___ Dataset records ___

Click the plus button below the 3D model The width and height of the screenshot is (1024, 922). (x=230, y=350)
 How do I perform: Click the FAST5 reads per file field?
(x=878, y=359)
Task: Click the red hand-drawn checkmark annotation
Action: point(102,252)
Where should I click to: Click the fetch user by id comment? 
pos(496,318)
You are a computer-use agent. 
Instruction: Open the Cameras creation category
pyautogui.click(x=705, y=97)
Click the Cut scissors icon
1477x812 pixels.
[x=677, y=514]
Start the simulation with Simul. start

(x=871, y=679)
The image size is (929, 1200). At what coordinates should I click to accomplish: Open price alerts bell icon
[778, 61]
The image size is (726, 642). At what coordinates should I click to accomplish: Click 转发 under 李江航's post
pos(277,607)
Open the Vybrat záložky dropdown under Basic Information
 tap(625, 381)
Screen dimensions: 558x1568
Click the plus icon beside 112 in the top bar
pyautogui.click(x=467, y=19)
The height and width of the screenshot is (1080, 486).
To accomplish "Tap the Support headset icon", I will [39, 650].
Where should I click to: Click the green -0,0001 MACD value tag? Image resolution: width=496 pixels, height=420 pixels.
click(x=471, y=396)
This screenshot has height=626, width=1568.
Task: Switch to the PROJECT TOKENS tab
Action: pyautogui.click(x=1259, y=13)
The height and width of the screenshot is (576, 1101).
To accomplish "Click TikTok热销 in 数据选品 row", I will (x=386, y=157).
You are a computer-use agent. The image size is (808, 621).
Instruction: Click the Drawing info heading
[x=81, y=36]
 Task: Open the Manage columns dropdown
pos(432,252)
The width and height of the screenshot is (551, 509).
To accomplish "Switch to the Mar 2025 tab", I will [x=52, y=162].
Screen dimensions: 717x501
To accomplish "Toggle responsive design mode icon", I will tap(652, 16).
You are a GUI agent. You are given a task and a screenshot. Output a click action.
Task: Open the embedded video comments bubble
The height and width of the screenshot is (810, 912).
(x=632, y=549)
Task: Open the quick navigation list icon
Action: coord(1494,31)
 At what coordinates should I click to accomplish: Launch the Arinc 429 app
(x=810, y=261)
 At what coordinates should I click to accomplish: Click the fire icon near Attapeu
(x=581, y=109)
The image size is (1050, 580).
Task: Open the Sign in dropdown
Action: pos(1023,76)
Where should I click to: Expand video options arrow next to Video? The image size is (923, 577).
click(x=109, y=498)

___

Exercise: Which lines above include the string "dimensions"? Show them.

Response box:
Screen dimensions: 558x1568
Screen dimensions: 717x501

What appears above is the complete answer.